5.22.2008

2 of my sisters

at times i wonder how people from the exact same bloodline can be so different. maybe not in the better or worse way just very different. my favorite part of it all is that regardless of how different our lives are i feel close and love them. the parts of themselves that i dont have dont brew bitterness or jealousy, but admiration and proudness. There is no competition but genuine happiness for one another i believe. Of course it wasnt always this way - being young and immature we couldnt get along to save our lives but we are lucky enough to have left that behind in becoming adults.

we have alyssa and we have alexa.

we have alyssa -
determined, headstrong, beautiful, reserved but yet so loving and giving. only 16 months younger than me but years ahead of me in terms of accomplishments. working the same job for 9 years all while going to school and supporting herself - here she is a college graduate and going into gradschool. she's honest, she's loyal, and she's supportive. She stands by her beliefs and lives her life as best she, as a human being, can. She goes to Haiti doing things that i would never be able to do. Not only is she beautiful inside as a person but she's beautiful outside. Seriously i dont get how we are related! if she wasnt my sister i'd call her a babe but since she is i will just say that anyone who knows my sister know just how beautiful she is. Here is a young woman who is smart, hilarious, goal-oriented, gorgeous and who was my solid rock for a long time and who still is at times. And i have to say that i absolutely love the fact that i am related to someone who is going to be so successful in this world and someone who regardless of disagreements or times of needing an attitude adjustment [ha] has a heart of gold.'

then we have alexa - another incredible person. at 21 she has been through, gone through, overcome and moved on from things that most people would have no understanding of. she is a person who at one point in time i feared where she'd end up. there are absolutely no words in this life that i could ever use to explain how proud i am of her. she will be a wife in a month and a half and is a WONDERFUL mother of 2 little boys. She is by far much stronger than i ever could be and i have mentioned this to her more than once.

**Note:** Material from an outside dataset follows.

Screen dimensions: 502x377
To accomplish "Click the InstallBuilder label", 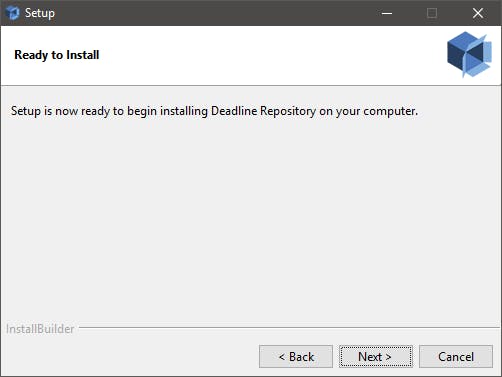I will coord(40,329).

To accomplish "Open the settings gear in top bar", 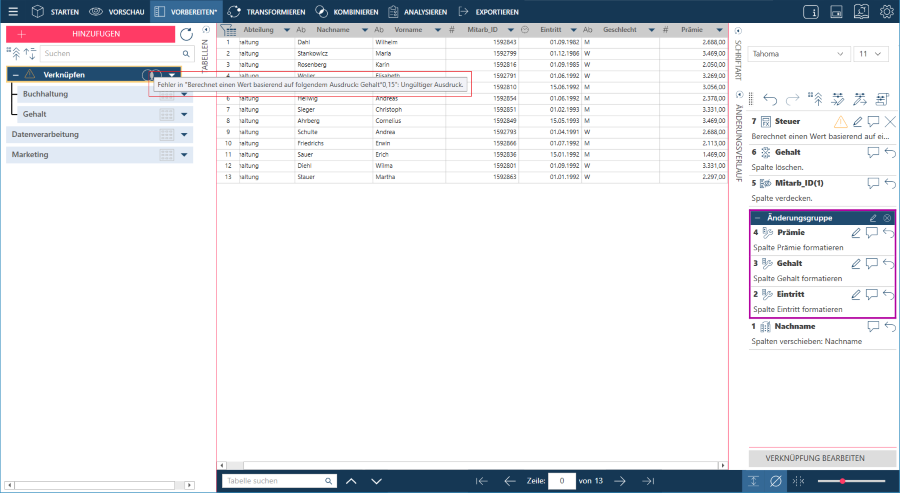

I hope that she knows and understands just how proud our entire family is of her and how seeing her in this stable life and happy brings more joy to our hearts than ever imaginable.

and then there is me & anyone who knows me can see the obvious differences here.

this is in NO way meant to be self-deprecating or anything of the sorts. I have great qualities and in no way do i feel a "woe is me" "they are better than me" feeling - i am just stating facts. we are all different and again, its not about who's better or who's worse. None of us are "better" than the other anyway.

really what this is, is just a mere reflection of how incredible i think my sisters are and the many things that i admire and hope to one day be like and how lucky i feel to have at least some members of my family that dont disappoint me and who support me regardless of what i am or what i am not.